The number of intubated patients dipped by one to 25, while 78% of hospital patients were reported as unvaccinated, up marginally from 77%.

Thirteen patients are still considered post-Covid, having recovered from the virus, but remain intubated and in a serious state.

The total number of SARS-CoV-2 infections since March 2020 reached 148,663.

Testing totalled 93,233 PCR and antigen rapid tests, about 10,000 less than the day before, with fewer tests in schools as primaries closed for the holidays.

There will be no testing on Christmas Day and will resume on Boxing Day, with limited labs available.

Of the 8,138 samples in high schools, 23 tested positive.

 

Benchmark rate breached

With a decrease in tests and rise in daily infections to 978, some 95 more than the day before, the benchmark ‘test positivity’ rate broke the high-risk barrier and rose to 1.05%, from 0.85%.

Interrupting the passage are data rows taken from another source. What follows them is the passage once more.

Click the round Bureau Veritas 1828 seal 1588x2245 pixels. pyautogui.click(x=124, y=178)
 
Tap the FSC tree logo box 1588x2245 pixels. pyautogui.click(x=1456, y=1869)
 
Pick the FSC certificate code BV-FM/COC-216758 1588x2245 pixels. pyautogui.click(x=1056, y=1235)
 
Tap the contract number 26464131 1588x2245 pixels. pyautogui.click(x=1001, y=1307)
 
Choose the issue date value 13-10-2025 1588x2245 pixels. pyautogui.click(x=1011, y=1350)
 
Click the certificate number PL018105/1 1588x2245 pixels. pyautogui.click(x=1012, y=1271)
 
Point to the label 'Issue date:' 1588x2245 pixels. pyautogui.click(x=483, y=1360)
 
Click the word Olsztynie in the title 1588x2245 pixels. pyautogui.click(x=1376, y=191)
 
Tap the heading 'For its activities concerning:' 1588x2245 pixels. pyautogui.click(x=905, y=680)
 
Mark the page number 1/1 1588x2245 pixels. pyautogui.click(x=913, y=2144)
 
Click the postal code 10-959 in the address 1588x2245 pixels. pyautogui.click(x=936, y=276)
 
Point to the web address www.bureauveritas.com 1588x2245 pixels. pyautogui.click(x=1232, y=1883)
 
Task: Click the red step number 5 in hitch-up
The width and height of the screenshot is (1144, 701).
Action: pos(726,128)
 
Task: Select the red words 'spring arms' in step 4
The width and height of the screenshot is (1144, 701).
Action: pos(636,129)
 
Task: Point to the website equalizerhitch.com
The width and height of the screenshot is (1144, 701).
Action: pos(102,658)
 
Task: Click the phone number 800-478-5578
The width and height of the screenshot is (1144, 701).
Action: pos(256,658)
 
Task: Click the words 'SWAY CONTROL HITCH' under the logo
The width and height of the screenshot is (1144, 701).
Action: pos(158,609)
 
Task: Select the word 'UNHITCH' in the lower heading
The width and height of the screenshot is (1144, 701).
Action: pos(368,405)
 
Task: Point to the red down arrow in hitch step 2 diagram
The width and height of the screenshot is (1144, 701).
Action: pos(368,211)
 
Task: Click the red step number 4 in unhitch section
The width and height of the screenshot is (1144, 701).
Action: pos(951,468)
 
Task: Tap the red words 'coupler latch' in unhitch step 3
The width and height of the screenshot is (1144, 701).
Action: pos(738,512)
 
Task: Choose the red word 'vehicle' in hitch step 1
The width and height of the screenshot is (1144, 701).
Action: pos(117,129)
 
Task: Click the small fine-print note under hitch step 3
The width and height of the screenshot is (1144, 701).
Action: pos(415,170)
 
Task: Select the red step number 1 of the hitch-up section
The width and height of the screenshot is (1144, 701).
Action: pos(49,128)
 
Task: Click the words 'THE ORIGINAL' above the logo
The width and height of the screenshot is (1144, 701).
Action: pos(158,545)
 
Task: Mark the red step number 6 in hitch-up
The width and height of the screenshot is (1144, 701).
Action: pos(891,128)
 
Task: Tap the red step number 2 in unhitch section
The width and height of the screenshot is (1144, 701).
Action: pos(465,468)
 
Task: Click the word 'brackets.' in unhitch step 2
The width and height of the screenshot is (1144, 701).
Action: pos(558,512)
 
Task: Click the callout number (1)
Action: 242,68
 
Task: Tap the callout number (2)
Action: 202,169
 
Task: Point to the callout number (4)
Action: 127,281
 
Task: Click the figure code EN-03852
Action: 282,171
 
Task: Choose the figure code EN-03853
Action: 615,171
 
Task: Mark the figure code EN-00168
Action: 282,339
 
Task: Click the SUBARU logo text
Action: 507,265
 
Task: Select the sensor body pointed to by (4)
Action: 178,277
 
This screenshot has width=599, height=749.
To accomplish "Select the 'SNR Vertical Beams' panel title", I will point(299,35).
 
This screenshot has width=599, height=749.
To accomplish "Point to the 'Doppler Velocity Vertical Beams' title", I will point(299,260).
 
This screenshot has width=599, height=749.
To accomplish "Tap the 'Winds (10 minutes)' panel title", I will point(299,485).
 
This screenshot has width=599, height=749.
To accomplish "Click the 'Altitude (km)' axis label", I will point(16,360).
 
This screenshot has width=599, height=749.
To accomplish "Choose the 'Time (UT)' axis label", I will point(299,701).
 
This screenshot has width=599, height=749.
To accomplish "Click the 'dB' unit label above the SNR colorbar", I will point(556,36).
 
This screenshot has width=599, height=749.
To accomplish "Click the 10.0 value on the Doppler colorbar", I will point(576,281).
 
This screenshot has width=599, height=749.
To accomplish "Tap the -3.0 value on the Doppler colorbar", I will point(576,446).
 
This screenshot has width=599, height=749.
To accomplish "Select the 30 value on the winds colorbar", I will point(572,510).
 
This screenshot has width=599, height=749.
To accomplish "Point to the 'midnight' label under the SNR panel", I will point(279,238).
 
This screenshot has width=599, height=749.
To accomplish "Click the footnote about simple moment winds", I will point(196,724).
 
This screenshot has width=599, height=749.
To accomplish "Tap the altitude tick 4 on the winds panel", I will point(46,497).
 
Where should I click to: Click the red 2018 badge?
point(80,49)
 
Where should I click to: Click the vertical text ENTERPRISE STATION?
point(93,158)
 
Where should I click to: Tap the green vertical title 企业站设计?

Of the new infections, 178 were identified through contact tracing linked to earlier infections, 44 were passengers who arrived at Larnaca and Paphos airports, and 168 were diagnosed from private initiative, hospital, and GP tests.

The vast majority of positive cases at the airports were returnees, mainly from the U.K. suggesting it is Cypriot university students flying home for the holidays. A high rate includes Omicron cases.

A further 408 cases were detected from private rapid tests at labs and pharmacies, and 180 were positive from the free national testing programme, available only to those vaccinated or recovered from earlier infections.

Three of the 832 samples from retirement homes were positive, as were 36 positive cases from 2,319 samples at restricted institutions.